Türkiye bankacılık sistemi bir zamanlar hem kârlı hem de itibarlıydı. Daha sonra krize girdi, birçok banka battı ya da birleşmek zorunda kaldı; yani ne itibarı kaldı ne de kârlılığı. Krizle birlikte ciddi bir yeniden yapılandırmadan geçen sektör itibarını tekrar kazandı ama karlılığını tam olarak kazanabildi mi emin değilim. Son günlerdeki banka satış haberleri de kârlılığın o parlak günlerdeki kadar yüksek olmadığını ve sektörde bir özkaynak sıkıntısının yaşandığını gösteriyor olabilir.

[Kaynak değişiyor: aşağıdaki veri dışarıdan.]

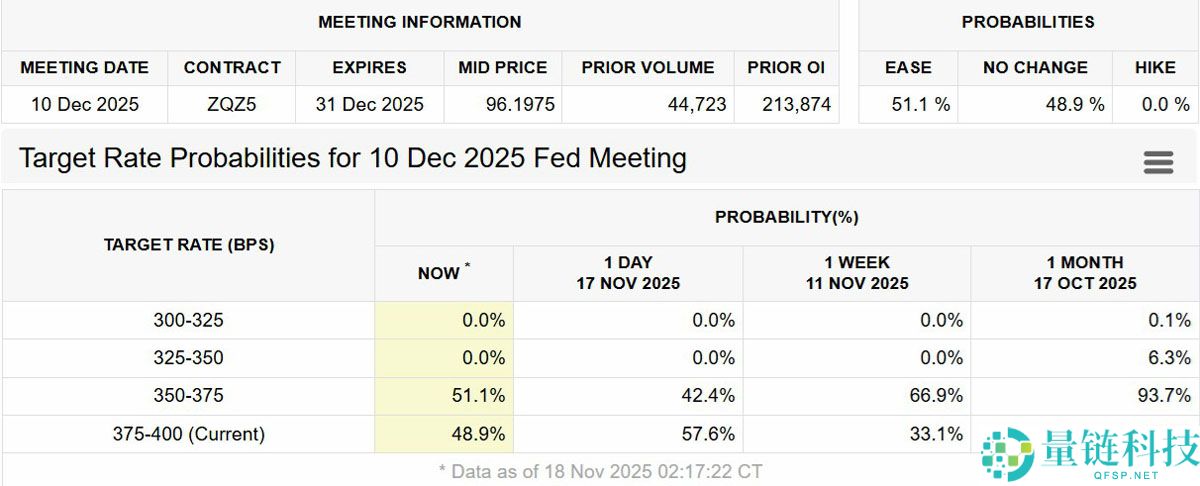Open the chart hamburger menu
The height and width of the screenshot is (486, 1200).
[1158, 162]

Bankacılıkta riskler vardır. Mesela, dövizde açık pozisyon taşırsınız kur riskiniz oluşur. Portföyünüzdeki hazine kâğıtları nedeniyle faiz riski üstlenirsiniz. Ekonominin bozulması halinde alacaklarınızı tahsil edemeyeceğiniz için kredi riskiniz vardır. 2001 yılı Türk bankacılık sistemi için kritik bir yıldı; saydığım risklerin tamamının gerçekleştiği bir yıl oldu. Bankaların spekülatif saldırılar altında kaldığı, türlü dedikoduların ortalıkta dolaştığı, bankacılık tarihimizin belki de en zor yılıydı. Zaten birçok banka o yılı atlatamadı.

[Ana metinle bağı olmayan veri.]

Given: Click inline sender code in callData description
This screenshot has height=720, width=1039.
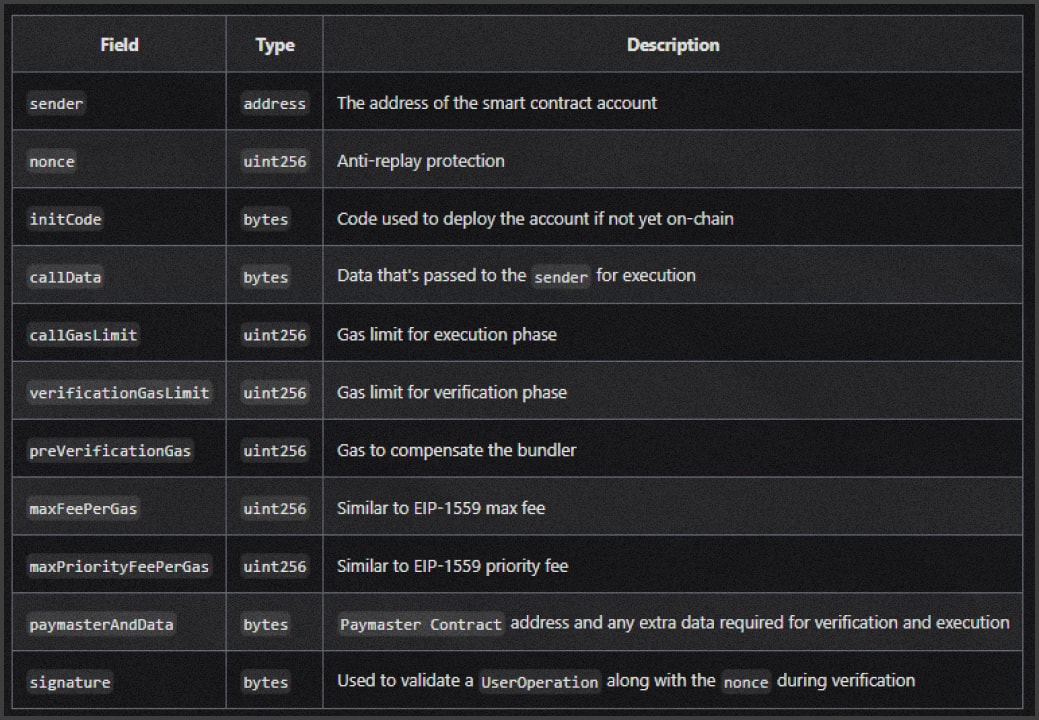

Krizin ardında bankacılık sistemi ciddi bir dönüşümden geçti. Bankalar, önce 2001 krizi ve krizde ortaya çıkan spekülatif saldırılara karşı koydu. Ardından teknolojiden yeni ürünler çıkarılmasına kadar birçok alanda süratle yeniliğe giderek, bilançosunu iyileştirdi; sermaye yapısını güçlendirdi. Kriz........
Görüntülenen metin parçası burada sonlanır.